Thermal Analysis Of Optical Reference Cavities For Ultra-stable Laser Systems

Optical reference cavities are widely used in various fields such as high resolution spectroscopy, precision metrology and optical atomic clocks. With the Pound-Drever-Hall (PDH) technique, the frequency of a laser can be stabilized to the resonance of a highly stable, high finesse Fabry-Perot (FP) cavity. With high signal to noise ratio and tight frequency lock, the frequency stability and linewidth of the laser depend entirely on the length stability of the FP reference cavity. Therefore, it is the key in these systems to keep the FP reference cavity as stable as possible. However, environmental disturbance and temperature variation would modulate the length of reference cavity, and thus laser frequency stability. Special geometry and mounting configurations for reference cavities have been developed for less sensitivity to environmental vibration. To reduce the impact of temperature variation, the cavities are usually inserted into the multilayer temperature control devices.
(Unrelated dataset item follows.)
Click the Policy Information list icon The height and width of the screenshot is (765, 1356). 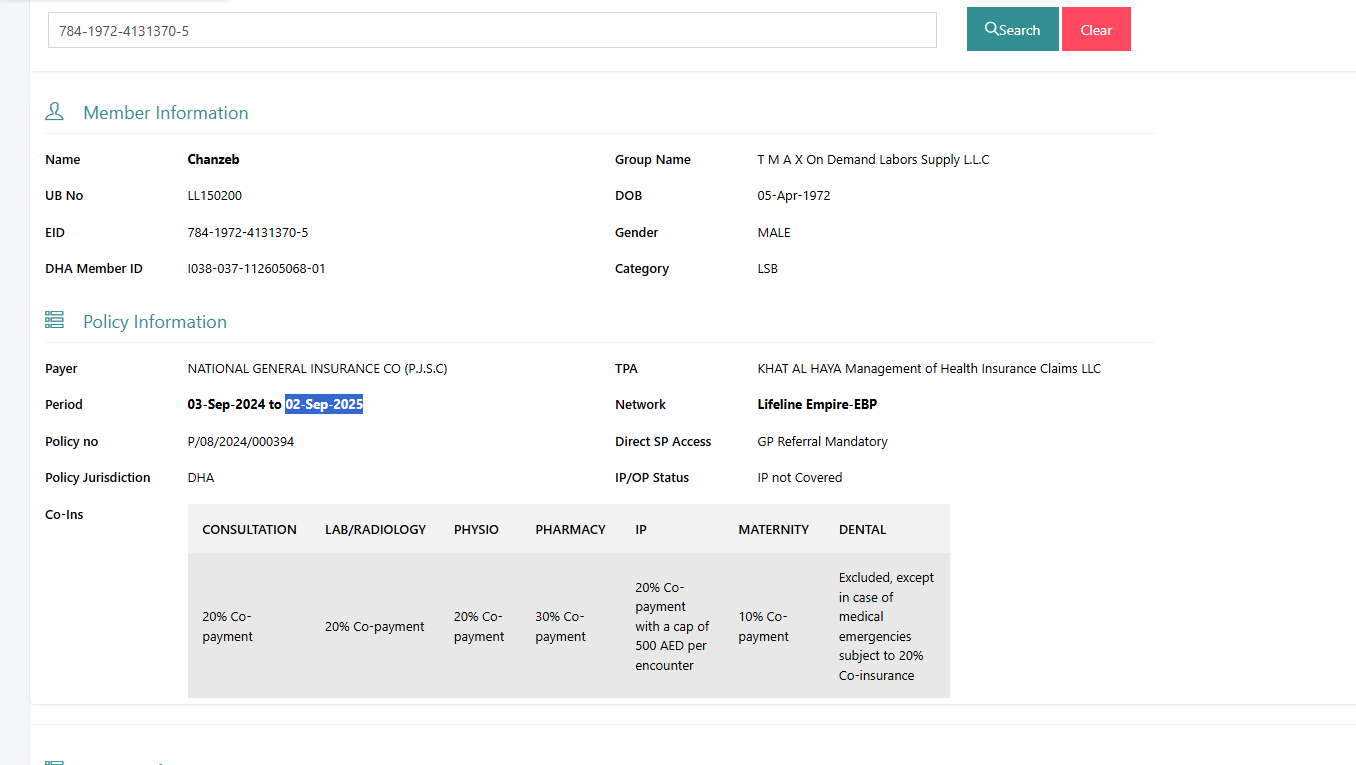click(x=55, y=321)
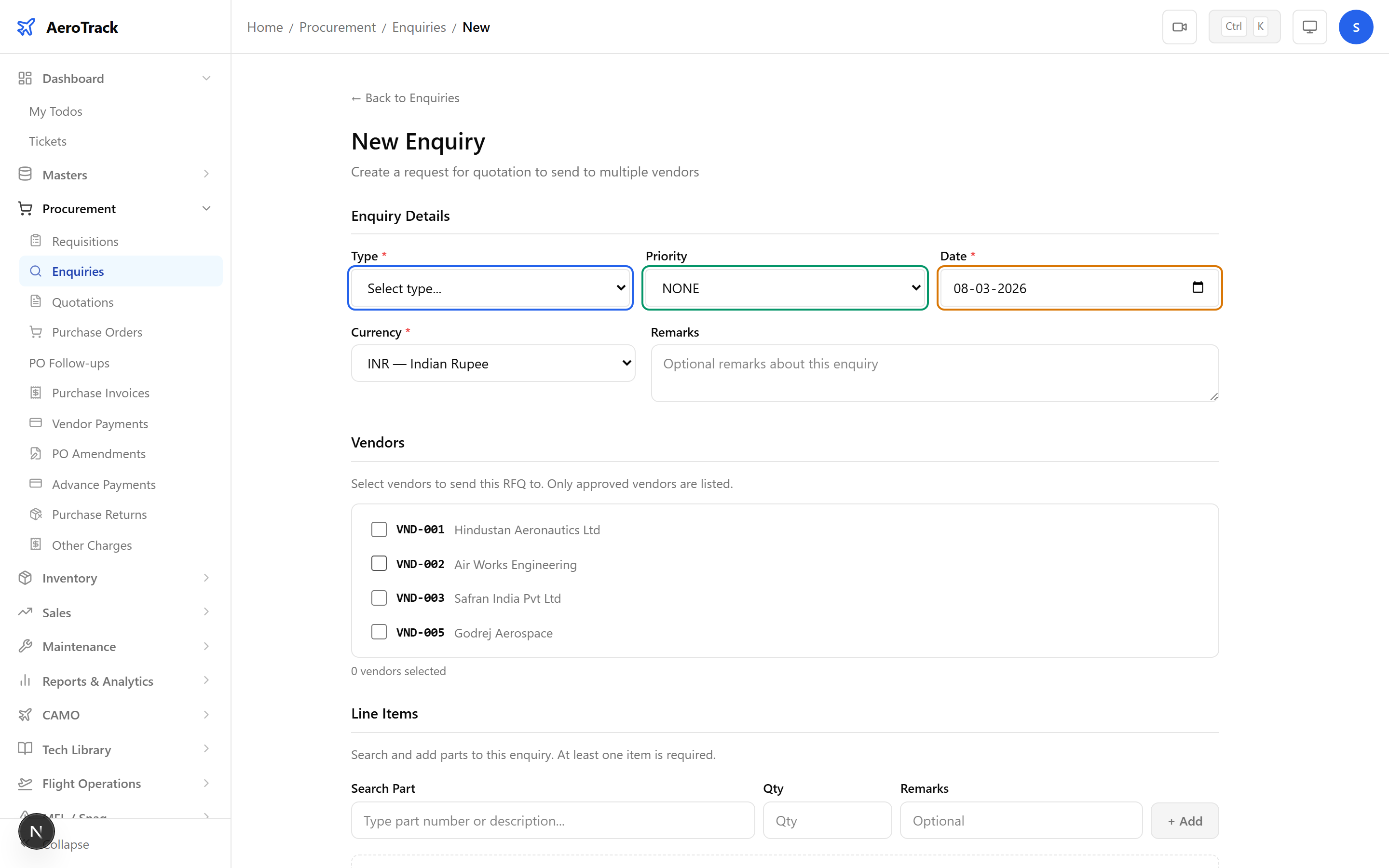This screenshot has height=868, width=1389.
Task: Open the user avatar circle labeled S
Action: pyautogui.click(x=1356, y=27)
In most of ultra-stable laser systems, the laser frequency drifts linearly at tens of mHz/s to several Hz/s on a relatively short timescale, and drifts nonlinearly on hundreds of seconds’ timescale. Except for the aging of the cavity material and optical contact between cavity mirrors and spacers (between 10-17/s and 10-16/s), the temperature fluctuation of reference cavities is the key cause of laser frequency drift. With limited temperature stability of reference cavities, it is essential to reduce its temperature sensitivity.In this paper, we focus on the reduction of thermal sensitivity of reference cavities. By means of finite element analysis, we find that when the mass of thermal shield of reference cavities is bigger, the capacity is higher, the emissivity is smaller, the time constant of reference cavities will be larger and its thermal sensitivity to environmental temperature fluctuation will be lower. Moreover, when enclosed in multiple-layer thermal shields, reference cavities will become less sensitive to environmental temperature fluctuations. According to experimentally achievable temperature stability and the coefficient of thermal expansion of reference cavities, a feasible thermal shield system can be designed.Furthermore, we explore the length stability of reference cavities when its temperature is inhomogeneous and when reference cavities are made from composite materials.